- _WORK TO BE COMPLETED_
List each line of the data that holds the string "agent", please.
------ DATASET ENTRIES ------
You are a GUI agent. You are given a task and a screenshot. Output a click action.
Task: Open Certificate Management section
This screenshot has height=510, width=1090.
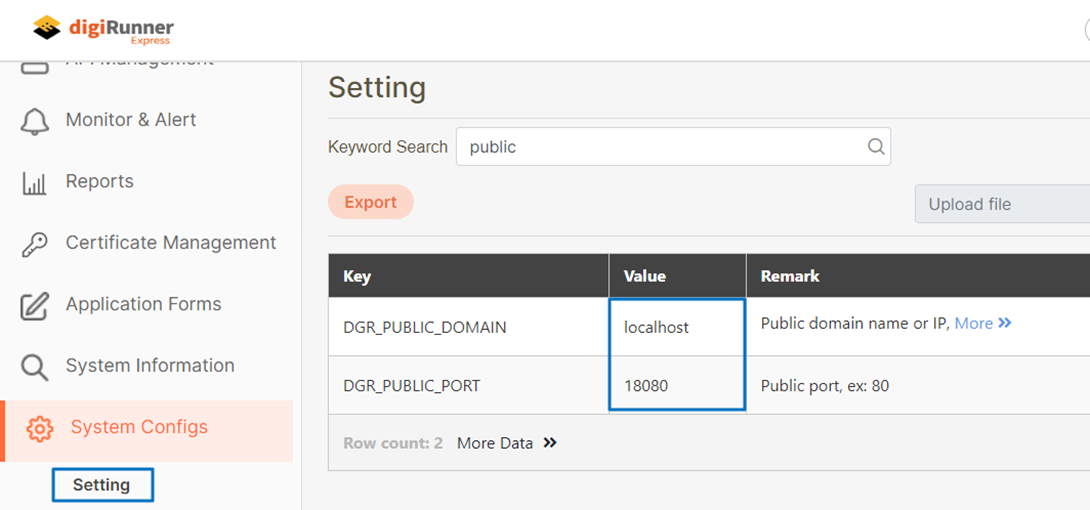pyautogui.click(x=171, y=243)
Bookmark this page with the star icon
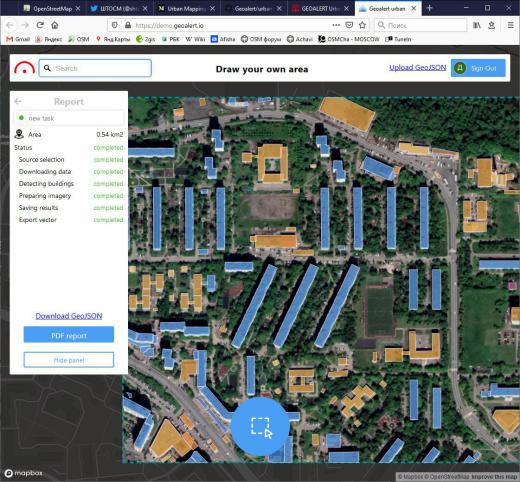This screenshot has width=520, height=482. click(362, 25)
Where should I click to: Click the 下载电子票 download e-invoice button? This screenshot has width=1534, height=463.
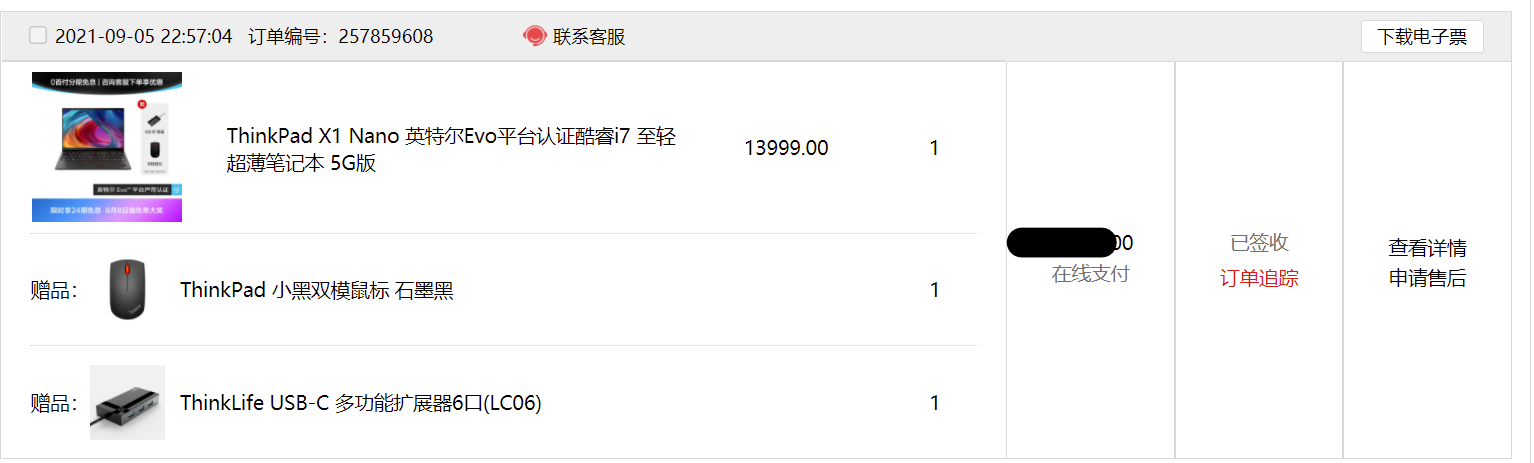click(1422, 37)
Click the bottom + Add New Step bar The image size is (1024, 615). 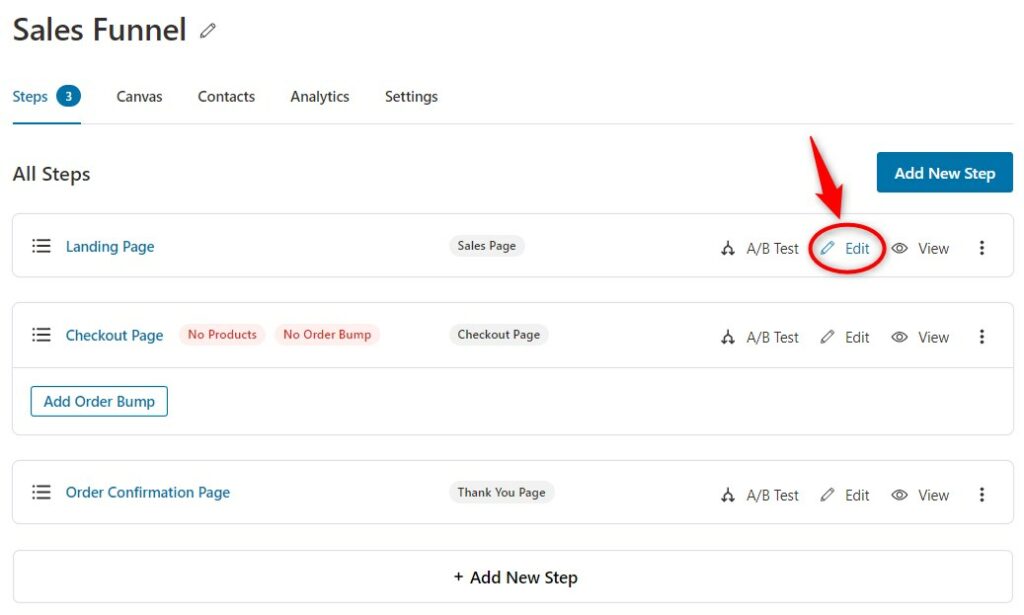[513, 577]
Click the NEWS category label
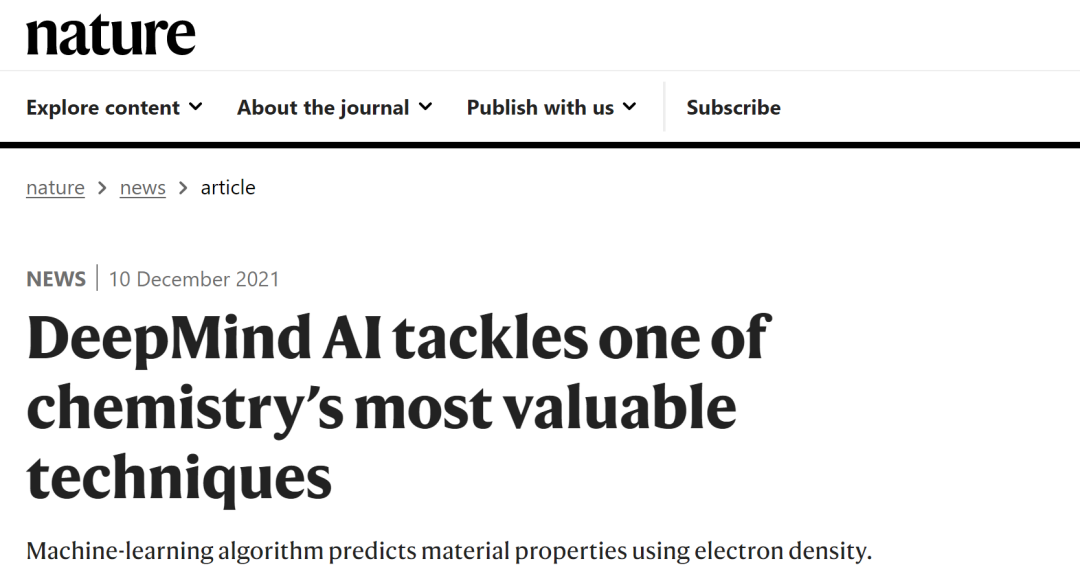The height and width of the screenshot is (583, 1080). coord(56,279)
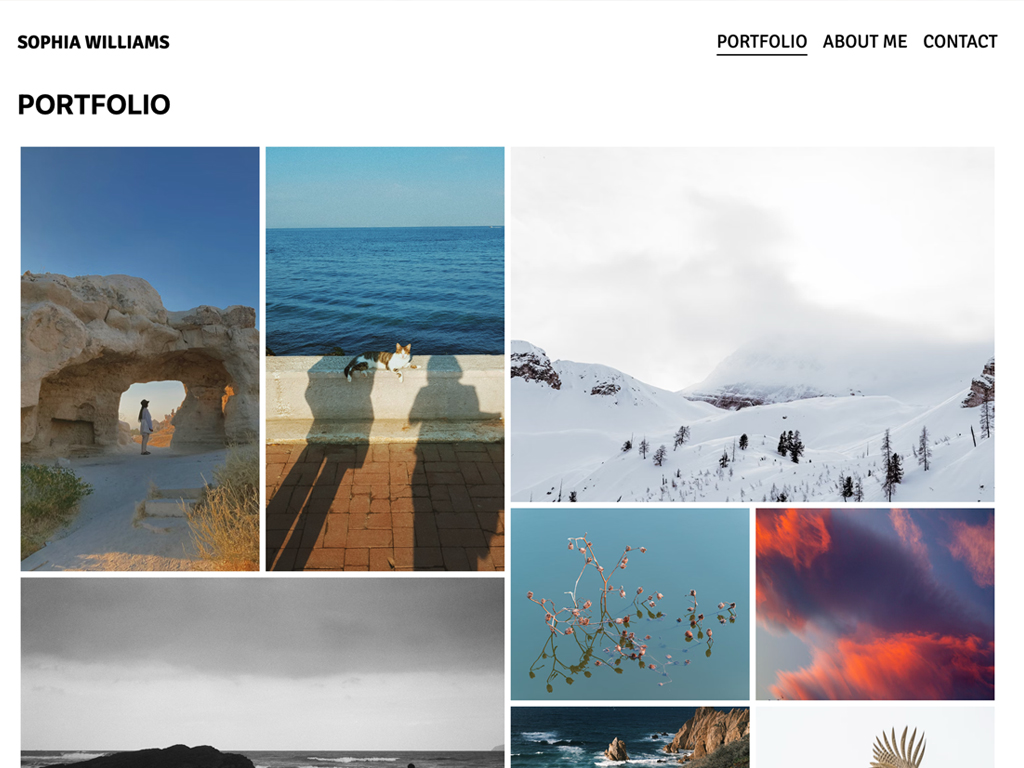Open the pink flower branch photo
The height and width of the screenshot is (768, 1024).
(630, 604)
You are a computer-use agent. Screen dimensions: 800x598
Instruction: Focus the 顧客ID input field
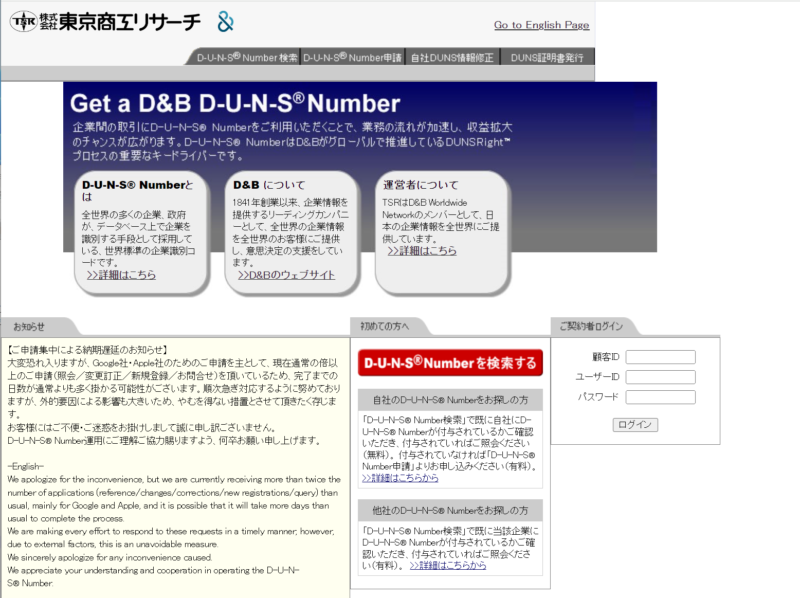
------
- _YOUR SOLUTION_
You are a GUI agent. You are given a task and a screenshot. Output a click action.
You are a computer-use agent. Screen dimensions: 800x598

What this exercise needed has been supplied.